French poet in the mid to late 1800s that died at age 37. His life story and writing were a huge influence on me. I begin the book with a selection from After The Flood. His influence resides throughout this book and I also mention his poem The Stolen Heart and the story behind it.

 

Death In Venice


The book and film were a part of my life from the time I was a little boy. I lived a similar scenario with a person known as English Stan in the 1990s.


Also from that film, is the inspiration of Gustav Mahler's Symphony 5, Adagietto. Leonard Bernstein's conducting is mentioned in the book. He conducted Adagietto at the funeral in New York for Bobby Kennedy in 1968.
Mahler was also an inspiration on me for his life in exile.

 

River Phoenix

River in My Own Private Idaho

Aside from being adorably handsome, River Phoenix was the best young actor of Generation X at the time. I had first noticed him in the 1985 film Explorers. His best roles were in Running On Empty and My Own Private Idaho. His death in 1993 was more shocking to me than Cobain's.


Resonant Frequency


Resonant Frequency is an aspect of the novel for those doing a close reading. The main character vibrates at certain points and that behavior is based on resonant frequency.



A Boy's Own Story

This is my copy of the book from the period of Uncivil X.

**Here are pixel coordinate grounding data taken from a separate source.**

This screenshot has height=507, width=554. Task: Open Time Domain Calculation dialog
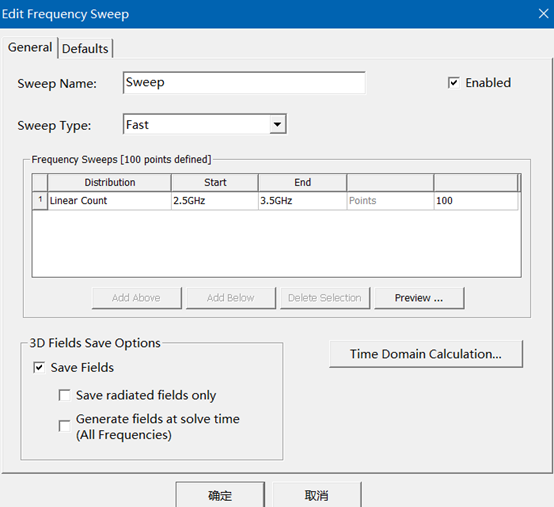(x=426, y=354)
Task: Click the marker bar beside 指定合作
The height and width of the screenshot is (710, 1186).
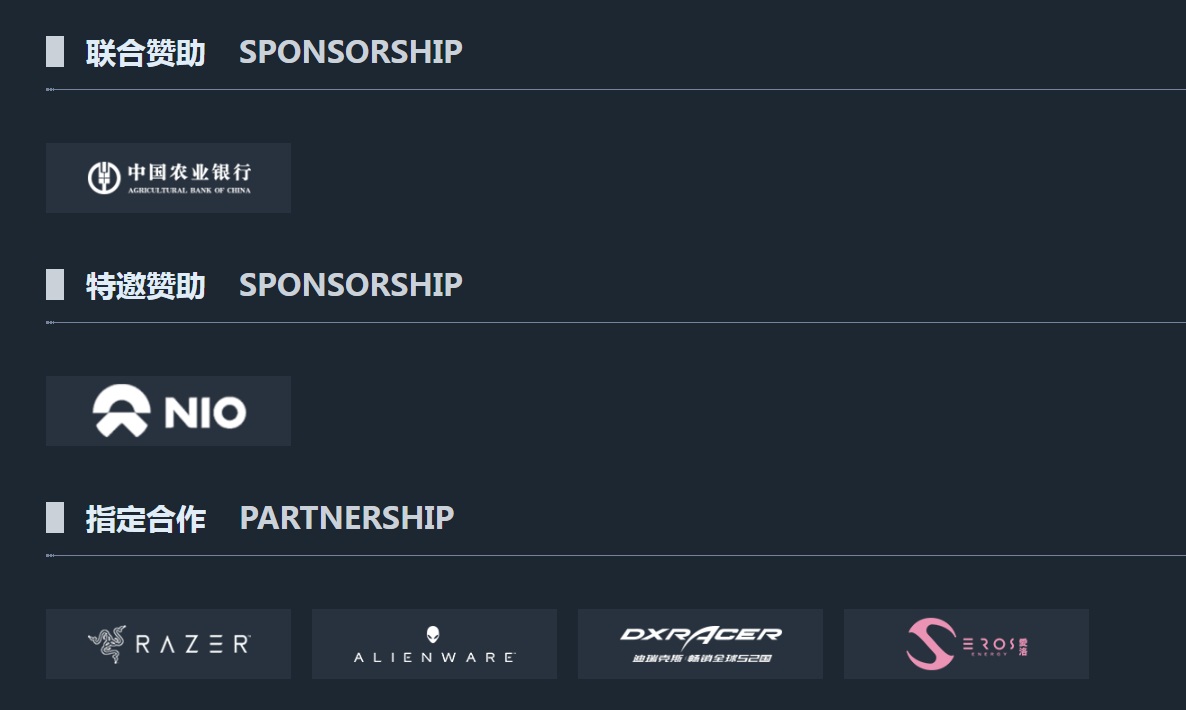Action: pyautogui.click(x=55, y=517)
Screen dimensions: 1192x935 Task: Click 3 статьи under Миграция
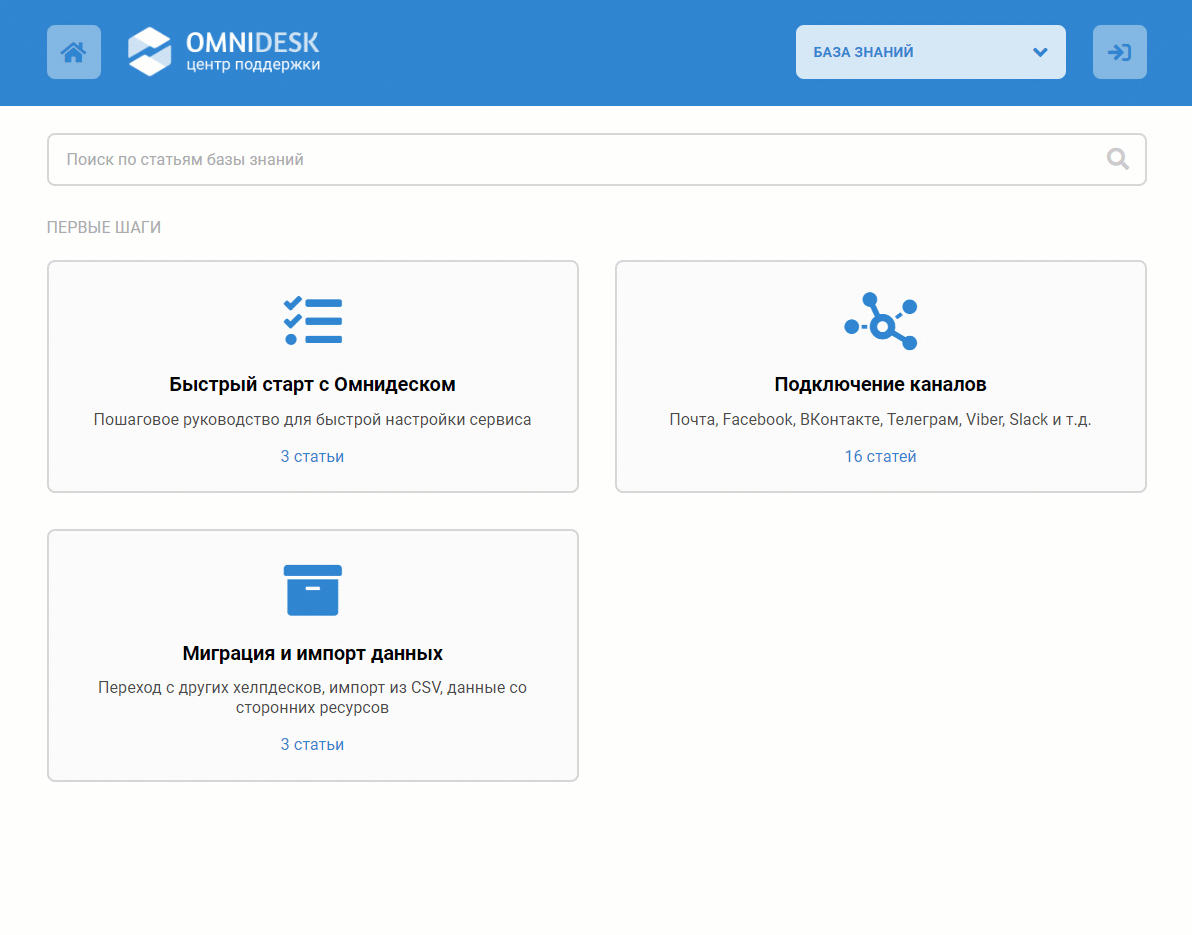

It is the classic gay, coming of age story. It was the first gay book of any kind that I read. I read it two or three times. Also mentioned in the book is Edmund White's, The Beautiful Room is Empty. I was not brave enough to buy gay books in person and they were not available in Paulding County, so I ordered through the Barnes & Noble catalog.

 

Doing Time On Maple Drive

Doing Time on Maple Drive cast. Yes, that's Jim Carrey.

Growing up I had seen many gay movies on cable television. My all-time favorite would be Parting Glances from 1986. In 1992 there was a made for television movie on Fox that was much more relatable called Doing Time On Maple Drive. It featured a gay male character that was the same age as I was that grew up in a dysfunctional household. The character was deeply into the closet and attempts suicide. His relationship with the character Kyle was heartbreaking. I taped that movie and watched it many times in the early 90s. 

 

Egon Schiele

Schiele self portrait.

Some of his trees.

The first time I ever saw any of his work, I fell in love with it. I explain why in Uncivil X. He was an Austrian painter that died at the age of twenty-eight.
There are other painters mentioned in Uncivil X: Kandinsky (my favorite), Jackson Pollock and Cy Twombly.


Tacheles

Tacheles. Courtesy Wikipedia
 

Tacheles was a legendary Berlin squat and artist collective in the former East German side of the city. Berlin was known for its long history of squats in abandoned buildings. I have been fascinated by Berlin, the GDR and the Berlin Wall since I was a small child. After German reunification in 1990, Berlin was a popular place for Americans my age looking for an adventure.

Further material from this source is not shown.